▸ PASSAGE PROVIDED
Now the proposal seemed good to Pharaoh and to all his servants. Then Pharaoh said to his servants, “Can we find a man like this, in whom is divine spirit?” So Pharaoh said to Joseph, “Since God has informed you of all this, there is no one so discerning and wise as you are.”

Joseph interprets Pharaoh’s dreams foretelling the seven years of devastating famine that will hit Egypt following the seven years of plentiful harvests about to begin. He also gives him specific instructions of how to deal with it. It appears from the passage that many, perhaps all, of Pharaoh’s servants were present when Joseph was sharing the interpretation.

Interesting how there seems to be no recorded reaction of the Pharaoh to the dream itself. No “woe is us” or “why is this happening?” I was reading a review yesterday of a book by Joshua Cooper Ramo, entitled The Age of the Unthinkable: Why the New World Disorder Constantly Surprises Us and What We Can Do About It (Little, Brown and Company, 2009). In the book, Ramo says “today’s ideal political candidates (and thus potential leaders) need the essential skill of crisis management” and “we need to become resilient,” because “much of what we face can’t be deterred, prevented or even predicted.” It seems this Pharaoh was way ahead of his time – he was exhibiting those abilities thousands of years ago. The text simply says, “The proposal seemed good to Pharaoh”.

▸ THE DATA

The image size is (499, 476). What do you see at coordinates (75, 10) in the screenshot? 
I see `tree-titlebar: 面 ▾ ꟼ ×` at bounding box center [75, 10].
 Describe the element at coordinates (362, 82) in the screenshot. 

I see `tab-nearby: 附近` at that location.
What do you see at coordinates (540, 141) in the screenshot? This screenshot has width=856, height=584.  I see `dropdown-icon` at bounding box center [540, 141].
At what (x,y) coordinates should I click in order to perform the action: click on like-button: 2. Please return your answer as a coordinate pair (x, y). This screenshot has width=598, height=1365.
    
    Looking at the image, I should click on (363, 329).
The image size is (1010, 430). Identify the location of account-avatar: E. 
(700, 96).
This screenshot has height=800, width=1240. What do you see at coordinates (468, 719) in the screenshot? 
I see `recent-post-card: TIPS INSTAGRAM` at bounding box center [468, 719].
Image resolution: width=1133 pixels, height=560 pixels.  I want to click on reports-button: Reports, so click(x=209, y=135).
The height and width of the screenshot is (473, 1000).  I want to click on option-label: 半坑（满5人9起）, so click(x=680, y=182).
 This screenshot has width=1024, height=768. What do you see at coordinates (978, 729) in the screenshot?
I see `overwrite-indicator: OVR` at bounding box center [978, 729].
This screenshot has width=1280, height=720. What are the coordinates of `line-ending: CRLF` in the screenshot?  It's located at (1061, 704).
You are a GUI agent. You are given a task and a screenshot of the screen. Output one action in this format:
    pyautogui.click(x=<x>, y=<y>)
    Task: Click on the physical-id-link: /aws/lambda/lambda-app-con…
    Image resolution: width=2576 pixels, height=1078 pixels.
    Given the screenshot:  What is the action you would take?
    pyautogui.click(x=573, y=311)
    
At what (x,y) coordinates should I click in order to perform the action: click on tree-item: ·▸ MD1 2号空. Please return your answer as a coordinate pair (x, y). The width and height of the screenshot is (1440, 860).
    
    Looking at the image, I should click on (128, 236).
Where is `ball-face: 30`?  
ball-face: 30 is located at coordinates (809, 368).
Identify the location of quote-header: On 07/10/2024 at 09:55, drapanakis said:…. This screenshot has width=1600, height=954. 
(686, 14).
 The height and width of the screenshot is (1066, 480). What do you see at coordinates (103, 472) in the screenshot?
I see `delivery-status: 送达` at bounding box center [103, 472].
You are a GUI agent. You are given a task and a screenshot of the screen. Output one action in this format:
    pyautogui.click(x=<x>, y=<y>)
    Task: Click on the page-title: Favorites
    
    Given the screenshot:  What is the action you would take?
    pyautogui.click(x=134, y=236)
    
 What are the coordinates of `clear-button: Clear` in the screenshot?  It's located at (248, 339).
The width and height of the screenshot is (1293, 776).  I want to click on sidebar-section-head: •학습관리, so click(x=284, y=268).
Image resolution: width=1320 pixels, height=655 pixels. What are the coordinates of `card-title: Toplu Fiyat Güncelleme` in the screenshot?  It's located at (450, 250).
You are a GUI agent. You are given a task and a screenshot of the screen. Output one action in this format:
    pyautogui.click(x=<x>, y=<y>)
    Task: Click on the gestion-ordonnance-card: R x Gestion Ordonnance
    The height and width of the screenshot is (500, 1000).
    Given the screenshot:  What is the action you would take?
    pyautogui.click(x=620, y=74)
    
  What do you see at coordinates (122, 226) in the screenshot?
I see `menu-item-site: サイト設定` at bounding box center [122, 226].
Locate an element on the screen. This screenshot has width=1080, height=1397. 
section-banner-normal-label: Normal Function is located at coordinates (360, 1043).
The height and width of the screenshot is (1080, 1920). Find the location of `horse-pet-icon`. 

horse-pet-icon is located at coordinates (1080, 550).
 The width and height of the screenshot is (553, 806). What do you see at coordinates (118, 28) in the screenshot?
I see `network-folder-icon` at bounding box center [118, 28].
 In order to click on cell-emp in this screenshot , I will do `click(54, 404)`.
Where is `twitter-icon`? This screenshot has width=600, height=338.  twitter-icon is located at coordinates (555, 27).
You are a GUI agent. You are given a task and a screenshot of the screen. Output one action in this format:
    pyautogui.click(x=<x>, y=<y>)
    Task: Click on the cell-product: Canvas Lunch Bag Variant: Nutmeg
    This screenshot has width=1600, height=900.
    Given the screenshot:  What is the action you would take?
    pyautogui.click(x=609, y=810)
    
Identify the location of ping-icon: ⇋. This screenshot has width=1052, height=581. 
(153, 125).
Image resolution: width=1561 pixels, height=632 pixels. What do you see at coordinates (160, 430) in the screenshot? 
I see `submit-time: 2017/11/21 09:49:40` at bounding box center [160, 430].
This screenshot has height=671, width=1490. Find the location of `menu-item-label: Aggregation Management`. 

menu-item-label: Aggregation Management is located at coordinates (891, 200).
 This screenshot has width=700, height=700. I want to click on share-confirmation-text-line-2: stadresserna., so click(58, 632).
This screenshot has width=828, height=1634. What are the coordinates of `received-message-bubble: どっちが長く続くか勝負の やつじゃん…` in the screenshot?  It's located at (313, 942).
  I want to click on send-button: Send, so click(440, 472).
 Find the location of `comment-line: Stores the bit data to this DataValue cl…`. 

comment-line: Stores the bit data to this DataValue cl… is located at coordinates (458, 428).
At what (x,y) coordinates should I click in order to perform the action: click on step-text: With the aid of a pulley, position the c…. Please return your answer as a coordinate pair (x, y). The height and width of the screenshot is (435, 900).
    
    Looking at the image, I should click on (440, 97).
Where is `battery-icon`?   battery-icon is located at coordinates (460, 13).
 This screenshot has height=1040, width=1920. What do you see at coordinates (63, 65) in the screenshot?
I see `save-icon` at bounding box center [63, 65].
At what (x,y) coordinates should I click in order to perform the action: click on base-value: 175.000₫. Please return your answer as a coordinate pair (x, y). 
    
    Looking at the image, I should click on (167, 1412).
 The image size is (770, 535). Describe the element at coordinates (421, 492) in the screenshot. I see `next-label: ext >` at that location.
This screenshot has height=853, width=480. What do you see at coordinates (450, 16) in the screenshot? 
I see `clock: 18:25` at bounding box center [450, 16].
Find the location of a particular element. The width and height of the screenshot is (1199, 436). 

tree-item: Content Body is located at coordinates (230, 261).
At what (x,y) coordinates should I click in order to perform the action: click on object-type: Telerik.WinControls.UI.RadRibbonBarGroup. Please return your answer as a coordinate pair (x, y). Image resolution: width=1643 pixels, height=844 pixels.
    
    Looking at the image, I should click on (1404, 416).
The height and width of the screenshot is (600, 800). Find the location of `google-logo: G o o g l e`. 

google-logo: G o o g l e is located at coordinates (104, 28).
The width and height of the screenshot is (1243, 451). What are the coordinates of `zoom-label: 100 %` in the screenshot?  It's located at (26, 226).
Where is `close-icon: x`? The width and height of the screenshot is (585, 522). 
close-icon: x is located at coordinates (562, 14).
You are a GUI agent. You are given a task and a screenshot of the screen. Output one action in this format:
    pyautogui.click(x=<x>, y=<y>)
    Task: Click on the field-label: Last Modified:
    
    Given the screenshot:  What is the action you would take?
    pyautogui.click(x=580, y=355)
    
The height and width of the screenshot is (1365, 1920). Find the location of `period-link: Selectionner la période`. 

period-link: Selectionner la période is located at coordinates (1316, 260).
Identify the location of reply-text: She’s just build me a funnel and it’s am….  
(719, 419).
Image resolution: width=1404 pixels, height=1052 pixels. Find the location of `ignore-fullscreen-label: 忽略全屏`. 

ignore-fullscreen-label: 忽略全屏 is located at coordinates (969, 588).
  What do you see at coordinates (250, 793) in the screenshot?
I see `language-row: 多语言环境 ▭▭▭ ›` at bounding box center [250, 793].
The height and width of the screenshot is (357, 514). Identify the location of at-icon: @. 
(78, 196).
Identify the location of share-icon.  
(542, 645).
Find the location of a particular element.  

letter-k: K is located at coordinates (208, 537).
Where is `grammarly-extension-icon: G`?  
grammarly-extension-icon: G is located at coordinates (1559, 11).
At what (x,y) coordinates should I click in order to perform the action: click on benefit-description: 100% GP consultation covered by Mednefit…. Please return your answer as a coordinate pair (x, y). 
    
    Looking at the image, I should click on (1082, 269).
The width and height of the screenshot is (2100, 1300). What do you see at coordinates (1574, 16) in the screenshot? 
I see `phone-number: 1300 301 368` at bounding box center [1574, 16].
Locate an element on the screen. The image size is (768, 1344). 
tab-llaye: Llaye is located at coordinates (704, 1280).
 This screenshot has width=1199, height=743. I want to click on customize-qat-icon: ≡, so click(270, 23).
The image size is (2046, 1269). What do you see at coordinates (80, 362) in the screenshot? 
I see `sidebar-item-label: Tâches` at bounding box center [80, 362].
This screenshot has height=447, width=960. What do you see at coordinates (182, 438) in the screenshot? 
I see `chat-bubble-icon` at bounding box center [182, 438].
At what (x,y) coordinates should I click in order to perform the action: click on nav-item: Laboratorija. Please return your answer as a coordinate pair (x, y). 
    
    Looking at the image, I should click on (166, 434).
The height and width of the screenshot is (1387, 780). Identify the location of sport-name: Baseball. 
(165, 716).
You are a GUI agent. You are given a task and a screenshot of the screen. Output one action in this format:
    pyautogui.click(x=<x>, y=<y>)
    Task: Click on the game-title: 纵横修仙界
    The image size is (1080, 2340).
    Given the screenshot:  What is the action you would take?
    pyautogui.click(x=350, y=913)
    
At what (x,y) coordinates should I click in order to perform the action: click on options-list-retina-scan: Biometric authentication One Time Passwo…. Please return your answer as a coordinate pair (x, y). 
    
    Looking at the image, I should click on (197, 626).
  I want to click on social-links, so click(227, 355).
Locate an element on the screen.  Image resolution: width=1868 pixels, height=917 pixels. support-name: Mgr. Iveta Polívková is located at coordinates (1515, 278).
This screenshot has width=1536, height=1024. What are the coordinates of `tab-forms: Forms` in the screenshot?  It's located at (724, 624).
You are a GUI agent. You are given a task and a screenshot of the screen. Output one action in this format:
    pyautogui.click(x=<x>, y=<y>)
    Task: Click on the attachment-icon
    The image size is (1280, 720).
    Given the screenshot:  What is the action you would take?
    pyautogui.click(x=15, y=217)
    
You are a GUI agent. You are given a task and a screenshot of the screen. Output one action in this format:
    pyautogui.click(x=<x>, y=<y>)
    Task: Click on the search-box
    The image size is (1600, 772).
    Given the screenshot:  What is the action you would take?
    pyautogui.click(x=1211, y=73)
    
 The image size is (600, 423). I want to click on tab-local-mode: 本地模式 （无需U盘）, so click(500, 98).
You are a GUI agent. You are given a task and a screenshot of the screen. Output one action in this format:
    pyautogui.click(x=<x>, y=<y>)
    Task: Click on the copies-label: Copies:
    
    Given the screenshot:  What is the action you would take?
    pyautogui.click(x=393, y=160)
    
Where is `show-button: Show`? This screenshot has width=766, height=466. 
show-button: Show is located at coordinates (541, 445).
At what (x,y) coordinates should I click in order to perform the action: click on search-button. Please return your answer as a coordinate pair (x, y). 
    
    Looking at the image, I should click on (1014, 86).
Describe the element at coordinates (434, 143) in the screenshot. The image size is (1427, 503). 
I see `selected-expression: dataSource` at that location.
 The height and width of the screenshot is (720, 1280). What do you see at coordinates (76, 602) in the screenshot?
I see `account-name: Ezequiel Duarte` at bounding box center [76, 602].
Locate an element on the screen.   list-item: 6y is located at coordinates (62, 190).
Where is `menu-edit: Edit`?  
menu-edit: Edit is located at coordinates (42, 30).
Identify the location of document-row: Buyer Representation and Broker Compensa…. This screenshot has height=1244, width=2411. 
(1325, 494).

▸ TASKS TO COMPLETE
[A] Rewrite the rows as a numbered list, from the row with "The height and width of the screenshot is (1080, 1920)." up to and including the row with "coordinates (555, 27).", leaving out blank lines.
[B] Extend the commentary on Joseph and Pharaoh from its last sentence.

▸ SOLVED TASKS
[A]
1. The height and width of the screenshot is (1080, 1920). Find the location of `horse-pet-icon`. 
2. horse-pet-icon is located at coordinates (1080, 550).
3.  The width and height of the screenshot is (553, 806). What do you see at coordinates (118, 28) in the screenshot?
4. I see `network-folder-icon` at bounding box center [118, 28].
5.  In order to click on cell-emp in this screenshot , I will do `click(54, 404)`.
6. Where is `twitter-icon`? This screenshot has width=600, height=338.  twitter-icon is located at coordinates (555, 27).

[B]
In what appears to be a cool, calm, and collected state of mind after hearing Joseph out, he simply turns to all his servants and asks, “Can we find a man like this?” Pharaoh as leader of his people knew he had to take action. It did not take him long to conclude that what Joseph had presented as a possible course for him to follow was indeed the best one. It is possible he arrived at that because he had earlier discerned Joseph’s Source of wisdom. The young Hebrew had told him that it is God that interprets dreams (chap. 41, vs. 16) and it is God that would give him an answer, it was God that was telling him what He was going to do Egypt (vs. 25) and finally it was God that was showing Pharaoh what to do about it (vs. 28). In fact, in verse 39, Pharaoh so much as says, “Since God has informed you of all this . . .” Clearly, we have here an indication of Pharaoh’s intelligence in recognizing God’s sovereignty in the matter of his dream and how to deal with it.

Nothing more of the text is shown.